Mikel Irastorza, 41, was found in a home in the French town of Ascain, in the Pyrenees region bordering Spain, the interior ministry said in a statement.
The couple housing Irastorza — a 59-year-old Basque exile and his 56-year-old wife — were also taken into custody, French sources said.
Anti-terrorism prosecutors in Paris authorised the arrests and the three are due to appear before a judge in the French capital. On Friday French authorities opened a preliminary investigation into alleged criminal association with a terrorist organisation.
The Spanish statement said the raid, led by French security forces working with Spanish police, was aimed at the “leadership structure of ETA”.
Irastorza was described by the ministry as “currently the most senior leader of the terrorist group ETA still at large”. Spain said other arrests could follow.
Founded in 1959, ETA waged a violent decades-long campaign for an independent Basque homeland in northern Spain and southwestern France, and is blamed for the deaths of more than 800 people.

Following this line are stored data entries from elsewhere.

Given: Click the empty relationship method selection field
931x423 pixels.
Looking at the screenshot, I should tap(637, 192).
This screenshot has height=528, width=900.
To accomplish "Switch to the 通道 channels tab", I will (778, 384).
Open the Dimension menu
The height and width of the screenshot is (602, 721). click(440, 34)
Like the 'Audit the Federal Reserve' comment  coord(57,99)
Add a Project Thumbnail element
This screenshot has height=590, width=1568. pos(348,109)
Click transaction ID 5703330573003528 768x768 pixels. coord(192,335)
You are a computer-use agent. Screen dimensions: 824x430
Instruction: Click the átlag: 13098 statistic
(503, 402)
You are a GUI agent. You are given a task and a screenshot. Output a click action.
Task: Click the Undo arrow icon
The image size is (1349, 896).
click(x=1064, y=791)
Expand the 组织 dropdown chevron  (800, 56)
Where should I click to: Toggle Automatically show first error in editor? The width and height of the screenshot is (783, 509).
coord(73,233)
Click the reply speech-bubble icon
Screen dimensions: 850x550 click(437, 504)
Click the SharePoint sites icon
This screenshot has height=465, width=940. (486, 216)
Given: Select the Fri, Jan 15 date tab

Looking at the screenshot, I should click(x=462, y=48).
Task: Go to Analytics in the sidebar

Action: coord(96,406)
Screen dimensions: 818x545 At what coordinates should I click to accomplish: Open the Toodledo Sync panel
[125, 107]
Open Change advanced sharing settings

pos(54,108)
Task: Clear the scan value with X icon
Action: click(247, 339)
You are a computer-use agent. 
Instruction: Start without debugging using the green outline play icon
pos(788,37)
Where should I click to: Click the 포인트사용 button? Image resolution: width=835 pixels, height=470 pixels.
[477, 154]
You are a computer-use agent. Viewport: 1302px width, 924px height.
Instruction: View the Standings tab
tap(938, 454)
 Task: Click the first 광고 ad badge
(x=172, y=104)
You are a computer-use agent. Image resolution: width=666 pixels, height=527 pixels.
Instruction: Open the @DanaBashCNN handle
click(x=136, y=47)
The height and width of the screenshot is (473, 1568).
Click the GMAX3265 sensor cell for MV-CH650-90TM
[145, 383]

It declared a ceasefire in October 2011 but has refused to give up its weapons, and is seeking to negotiate its dissolution in exchange for amnesties or improved prison conditions for the roughly 350 ETA members held in both countries.
Spain's new Interior Minister Juan Ignacio Zoido, who was only appointed on Thursday, welcomed the arrest.
“As long as the terrorist group fails to give up its weapons for good and refuses to dissolve itself, the Spanish government will continue to fight the scourge of terrorism,” Zoido told reporters.
On October 12 France and Spain announced the discovery of an ETA weapons stockpile in Carlepont, 120 kilometres (75 miles) from Paris. Six days later, ETA accused Spain and France of not wanting to “seek reasonable solutions” for peace in the Basque region.
ETA's influence has waned in the Basque region, its ranks thinned by arrests over the years on both sides of the border. Most ETA members are in prison and only about 20 are still at large, according to French and Spanish authorities.
Public support has also dwindled as many Basques view the armed campaign for an independent homeland as belonging to the past.